* WORK ITEM: Retype the records below so that each one matches exactly.

[Items from a dataset]
# # # # # # #

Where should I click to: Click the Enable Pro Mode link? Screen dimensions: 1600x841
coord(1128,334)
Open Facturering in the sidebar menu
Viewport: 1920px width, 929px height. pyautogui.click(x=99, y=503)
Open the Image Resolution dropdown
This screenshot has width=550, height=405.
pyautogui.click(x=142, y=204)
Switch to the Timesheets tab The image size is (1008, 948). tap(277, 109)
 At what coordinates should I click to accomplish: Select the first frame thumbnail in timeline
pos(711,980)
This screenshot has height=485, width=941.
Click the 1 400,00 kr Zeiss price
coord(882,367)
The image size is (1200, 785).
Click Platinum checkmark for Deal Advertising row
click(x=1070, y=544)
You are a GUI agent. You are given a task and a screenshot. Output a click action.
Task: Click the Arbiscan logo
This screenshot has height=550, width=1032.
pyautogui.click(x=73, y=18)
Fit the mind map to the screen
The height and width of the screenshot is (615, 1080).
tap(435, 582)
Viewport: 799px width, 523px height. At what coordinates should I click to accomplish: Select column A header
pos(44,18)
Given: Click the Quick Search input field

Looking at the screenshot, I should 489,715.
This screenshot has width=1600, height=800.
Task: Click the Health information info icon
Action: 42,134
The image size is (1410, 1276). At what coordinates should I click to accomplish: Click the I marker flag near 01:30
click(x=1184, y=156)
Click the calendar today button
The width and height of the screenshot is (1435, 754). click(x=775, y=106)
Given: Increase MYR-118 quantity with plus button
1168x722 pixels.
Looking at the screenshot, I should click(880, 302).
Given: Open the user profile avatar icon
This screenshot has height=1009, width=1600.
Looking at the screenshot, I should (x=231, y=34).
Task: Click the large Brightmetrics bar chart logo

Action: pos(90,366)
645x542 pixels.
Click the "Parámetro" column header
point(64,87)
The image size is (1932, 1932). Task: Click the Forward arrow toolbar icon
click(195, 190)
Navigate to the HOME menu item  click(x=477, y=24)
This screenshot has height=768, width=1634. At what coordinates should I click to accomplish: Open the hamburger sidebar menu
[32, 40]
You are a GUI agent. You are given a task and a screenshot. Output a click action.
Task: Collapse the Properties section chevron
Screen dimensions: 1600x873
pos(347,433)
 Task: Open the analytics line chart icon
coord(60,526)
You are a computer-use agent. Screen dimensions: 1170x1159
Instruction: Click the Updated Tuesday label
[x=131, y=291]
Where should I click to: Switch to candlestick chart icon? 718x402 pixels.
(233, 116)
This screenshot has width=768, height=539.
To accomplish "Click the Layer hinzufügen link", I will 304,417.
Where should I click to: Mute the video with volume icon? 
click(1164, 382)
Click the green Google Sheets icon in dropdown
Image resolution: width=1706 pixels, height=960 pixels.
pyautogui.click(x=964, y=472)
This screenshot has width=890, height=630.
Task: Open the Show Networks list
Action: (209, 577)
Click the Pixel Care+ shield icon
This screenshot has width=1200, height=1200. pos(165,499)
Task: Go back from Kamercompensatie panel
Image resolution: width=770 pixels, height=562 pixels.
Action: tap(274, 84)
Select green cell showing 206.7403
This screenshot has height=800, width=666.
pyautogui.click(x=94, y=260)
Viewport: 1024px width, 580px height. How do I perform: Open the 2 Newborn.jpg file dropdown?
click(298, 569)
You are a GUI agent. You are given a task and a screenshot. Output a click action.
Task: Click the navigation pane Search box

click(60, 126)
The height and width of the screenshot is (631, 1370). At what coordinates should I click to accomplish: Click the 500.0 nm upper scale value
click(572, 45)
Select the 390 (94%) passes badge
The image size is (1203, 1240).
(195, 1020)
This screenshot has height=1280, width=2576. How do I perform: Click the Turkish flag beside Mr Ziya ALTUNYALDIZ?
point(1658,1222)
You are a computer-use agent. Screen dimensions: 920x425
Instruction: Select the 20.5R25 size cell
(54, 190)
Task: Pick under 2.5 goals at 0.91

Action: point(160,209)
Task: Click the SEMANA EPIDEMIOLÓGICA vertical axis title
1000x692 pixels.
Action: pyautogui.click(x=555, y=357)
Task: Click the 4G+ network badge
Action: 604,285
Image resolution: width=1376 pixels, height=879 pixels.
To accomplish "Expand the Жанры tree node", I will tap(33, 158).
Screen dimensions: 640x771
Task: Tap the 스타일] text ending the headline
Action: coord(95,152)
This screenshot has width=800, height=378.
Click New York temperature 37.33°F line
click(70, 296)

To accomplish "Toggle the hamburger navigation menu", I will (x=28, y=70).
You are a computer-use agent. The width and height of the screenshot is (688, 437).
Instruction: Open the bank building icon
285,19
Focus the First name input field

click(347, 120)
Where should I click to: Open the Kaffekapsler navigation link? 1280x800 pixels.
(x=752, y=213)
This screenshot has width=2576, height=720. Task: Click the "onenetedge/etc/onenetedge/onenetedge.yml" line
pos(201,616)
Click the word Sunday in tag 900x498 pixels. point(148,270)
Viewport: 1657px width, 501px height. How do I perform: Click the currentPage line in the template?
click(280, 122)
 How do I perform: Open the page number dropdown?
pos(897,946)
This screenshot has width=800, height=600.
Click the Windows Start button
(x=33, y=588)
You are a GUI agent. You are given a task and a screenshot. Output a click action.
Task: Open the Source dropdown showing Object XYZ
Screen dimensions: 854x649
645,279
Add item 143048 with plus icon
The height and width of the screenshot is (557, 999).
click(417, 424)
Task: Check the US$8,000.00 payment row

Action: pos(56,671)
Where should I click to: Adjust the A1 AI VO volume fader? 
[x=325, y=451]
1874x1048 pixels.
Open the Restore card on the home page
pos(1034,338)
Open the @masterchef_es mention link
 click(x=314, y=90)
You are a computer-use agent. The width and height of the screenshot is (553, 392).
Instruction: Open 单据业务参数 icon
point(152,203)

# # # # # # #

* OUTPUT OF THE TASK:
Where should I click to: Click the Enable Pro Mode link? Screen dimensions: 1600x841
coord(1128,334)
Open Facturering in the sidebar menu
Viewport: 1920px width, 929px height. pyautogui.click(x=99, y=503)
Open the Image Resolution dropdown
This screenshot has width=550, height=405.
pyautogui.click(x=142, y=204)
Switch to the Timesheets tab The image size is (1008, 948). tap(277, 109)
 At what coordinates should I click to accomplish: Select the first frame thumbnail in timeline
pos(711,980)
This screenshot has height=485, width=941.
Click the 1 400,00 kr Zeiss price
coord(882,367)
The image size is (1200, 785).
Click Platinum checkmark for Deal Advertising row
click(x=1070, y=544)
You are a GUI agent. You are given a task and a screenshot. Output a click action.
Task: Click the Arbiscan logo
This screenshot has height=550, width=1032.
pyautogui.click(x=73, y=18)
Fit the mind map to the screen
The height and width of the screenshot is (615, 1080).
tap(435, 582)
Viewport: 799px width, 523px height. At what coordinates should I click to accomplish: Select column A header
pos(44,18)
Given: Click the Quick Search input field

Looking at the screenshot, I should 489,715.
This screenshot has width=1600, height=800.
Task: Click the Health information info icon
Action: 42,134
The image size is (1410, 1276). At what coordinates should I click to accomplish: Click the I marker flag near 01:30
click(x=1184, y=156)
Click the calendar today button
The width and height of the screenshot is (1435, 754). click(x=775, y=106)
Given: Increase MYR-118 quantity with plus button
1168x722 pixels.
Looking at the screenshot, I should click(880, 302).
Given: Open the user profile avatar icon
This screenshot has height=1009, width=1600.
Looking at the screenshot, I should (x=231, y=34).
Task: Click the large Brightmetrics bar chart logo

Action: pos(90,366)
645x542 pixels.
Click the "Parámetro" column header
point(64,87)
The image size is (1932, 1932). Task: Click the Forward arrow toolbar icon
click(195, 190)
Navigate to the HOME menu item  click(x=477, y=24)
This screenshot has height=768, width=1634. At what coordinates should I click to accomplish: Open the hamburger sidebar menu
[32, 40]
You are a GUI agent. You are given a task and a screenshot. Output a click action.
Task: Collapse the Properties section chevron
Screen dimensions: 1600x873
pos(347,433)
 Task: Open the analytics line chart icon
coord(60,526)
You are a computer-use agent. Screen dimensions: 1170x1159
Instruction: Click the Updated Tuesday label
[x=131, y=291]
Where should I click to: Switch to candlestick chart icon? 718x402 pixels.
(233, 116)
This screenshot has width=768, height=539.
To accomplish "Click the Layer hinzufügen link", I will 304,417.
Where should I click to: Mute the video with volume icon? 
click(1164, 382)
Click the green Google Sheets icon in dropdown
Image resolution: width=1706 pixels, height=960 pixels.
pyautogui.click(x=964, y=472)
This screenshot has width=890, height=630.
Task: Open the Show Networks list
Action: (209, 577)
Click the Pixel Care+ shield icon
This screenshot has width=1200, height=1200. pos(165,499)
Task: Go back from Kamercompensatie panel
Image resolution: width=770 pixels, height=562 pixels.
Action: tap(274, 84)
Select green cell showing 206.7403
This screenshot has height=800, width=666.
pyautogui.click(x=94, y=260)
Viewport: 1024px width, 580px height. How do I perform: Open the 2 Newborn.jpg file dropdown?
click(298, 569)
You are a GUI agent. You are given a task and a screenshot. Output a click action.
Task: Click the navigation pane Search box

click(60, 126)
The height and width of the screenshot is (631, 1370). At what coordinates should I click to accomplish: Click the 500.0 nm upper scale value
click(572, 45)
Select the 390 (94%) passes badge
The image size is (1203, 1240).
(195, 1020)
This screenshot has height=1280, width=2576. How do I perform: Click the Turkish flag beside Mr Ziya ALTUNYALDIZ?
point(1658,1222)
You are a computer-use agent. Screen dimensions: 920x425
Instruction: Select the 20.5R25 size cell
(54, 190)
Task: Pick under 2.5 goals at 0.91

Action: point(160,209)
Task: Click the SEMANA EPIDEMIOLÓGICA vertical axis title
1000x692 pixels.
Action: pyautogui.click(x=555, y=357)
Task: Click the 4G+ network badge
Action: 604,285
Image resolution: width=1376 pixels, height=879 pixels.
To accomplish "Expand the Жанры tree node", I will tap(33, 158).
Screen dimensions: 640x771
Task: Tap the 스타일] text ending the headline
Action: coord(95,152)
This screenshot has width=800, height=378.
Click New York temperature 37.33°F line
click(70, 296)

To accomplish "Toggle the hamburger navigation menu", I will (x=28, y=70).
You are a computer-use agent. The width and height of the screenshot is (688, 437).
Instruction: Open the bank building icon
285,19
Focus the First name input field

click(347, 120)
Where should I click to: Open the Kaffekapsler navigation link? 1280x800 pixels.
(x=752, y=213)
This screenshot has width=2576, height=720. Task: Click the "onenetedge/etc/onenetedge/onenetedge.yml" line
pos(201,616)
Click the word Sunday in tag 900x498 pixels. point(148,270)
Viewport: 1657px width, 501px height. How do I perform: Click the currentPage line in the template?
click(280, 122)
 How do I perform: Open the page number dropdown?
pos(897,946)
This screenshot has width=800, height=600.
Click the Windows Start button
(x=33, y=588)
You are a GUI agent. You are given a task and a screenshot. Output a click action.
Task: Open the Source dropdown showing Object XYZ
Screen dimensions: 854x649
645,279
Add item 143048 with plus icon
The height and width of the screenshot is (557, 999).
click(417, 424)
Task: Check the US$8,000.00 payment row

Action: pos(56,671)
Where should I click to: Adjust the A1 AI VO volume fader? 
[x=325, y=451]
1874x1048 pixels.
Open the Restore card on the home page
pos(1034,338)
Open the @masterchef_es mention link
 click(x=314, y=90)
You are a computer-use agent. The width and height of the screenshot is (553, 392).
Instruction: Open 单据业务参数 icon
point(152,203)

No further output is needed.